Supplied records:
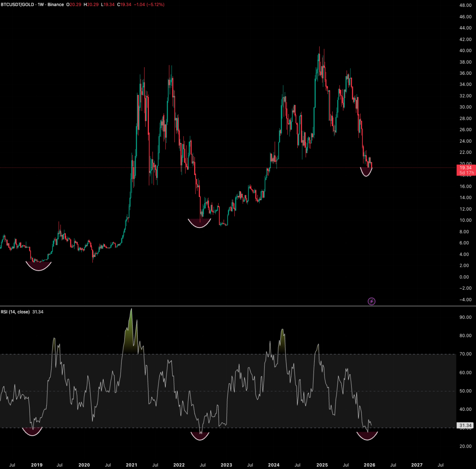Click the 90.00 label on RSI scale
Viewport: 476px width, 469px height.
click(x=465, y=317)
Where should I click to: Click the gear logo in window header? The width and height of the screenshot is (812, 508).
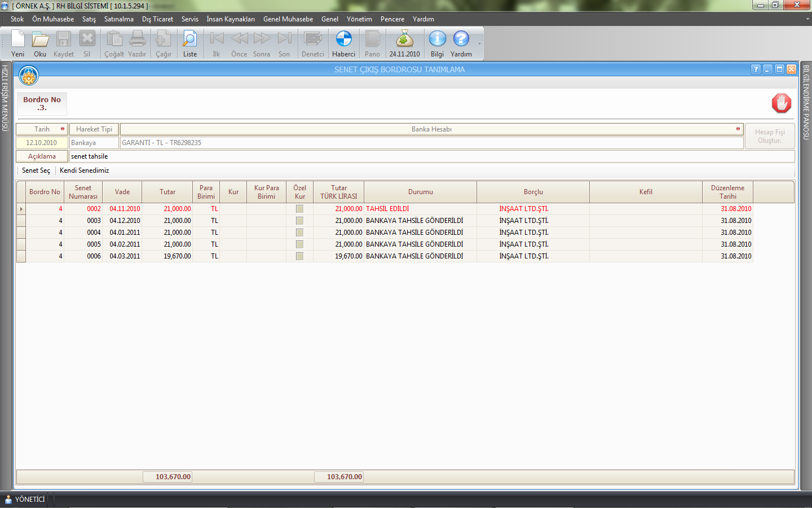(x=29, y=76)
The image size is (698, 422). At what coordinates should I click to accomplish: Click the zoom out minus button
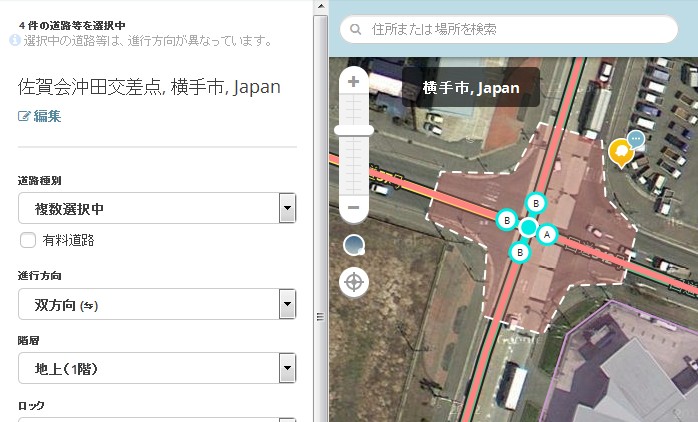[x=353, y=209]
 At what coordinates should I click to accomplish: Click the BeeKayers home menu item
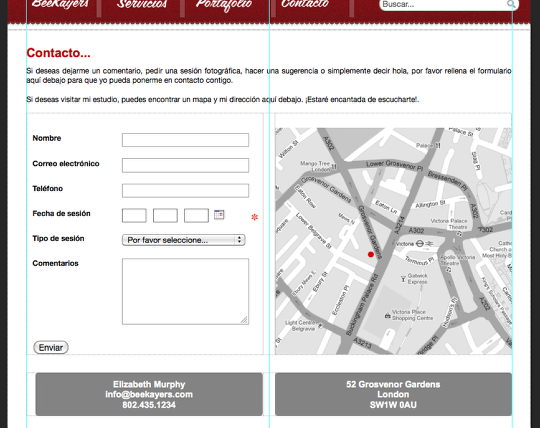pyautogui.click(x=60, y=4)
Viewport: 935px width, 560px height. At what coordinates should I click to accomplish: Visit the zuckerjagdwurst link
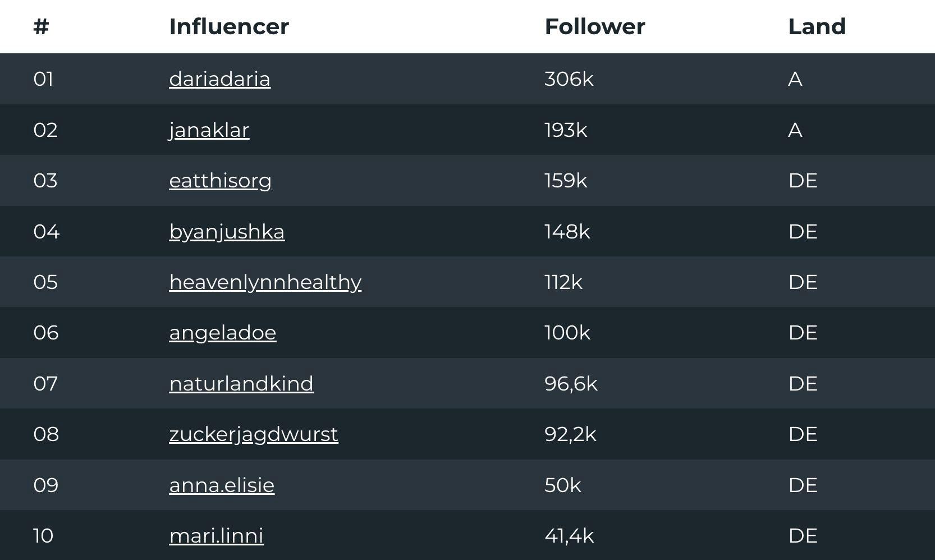coord(254,434)
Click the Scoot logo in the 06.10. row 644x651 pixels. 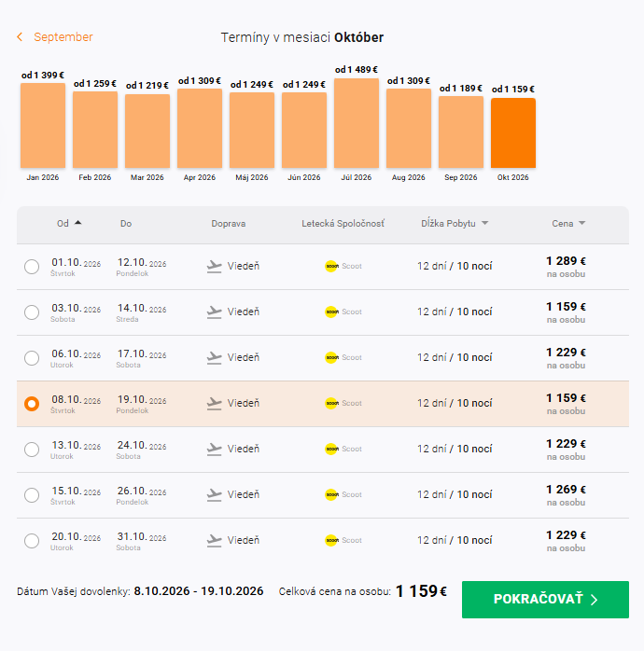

Problem requirements: Lines from the one holding "Where should I" down to the last line of the entries above must be retyped exactly, inclusive of both, with no pictures and nothing else.

Exercise result:
Where should I click to: Click the gear logo in window header? The width and height of the screenshot is (812, 508).
(x=29, y=76)
The image size is (698, 422). At what coordinates should I click to accomplish: Click the zoom out minus button
[x=353, y=209]
 At what coordinates should I click to accomplish: Click the BeeKayers home menu item
pyautogui.click(x=60, y=4)
Viewport: 935px width, 560px height. At what coordinates should I click to accomplish: Visit the zuckerjagdwurst link
coord(254,434)
Click the Scoot logo in the 06.10. row 644x651 pixels. 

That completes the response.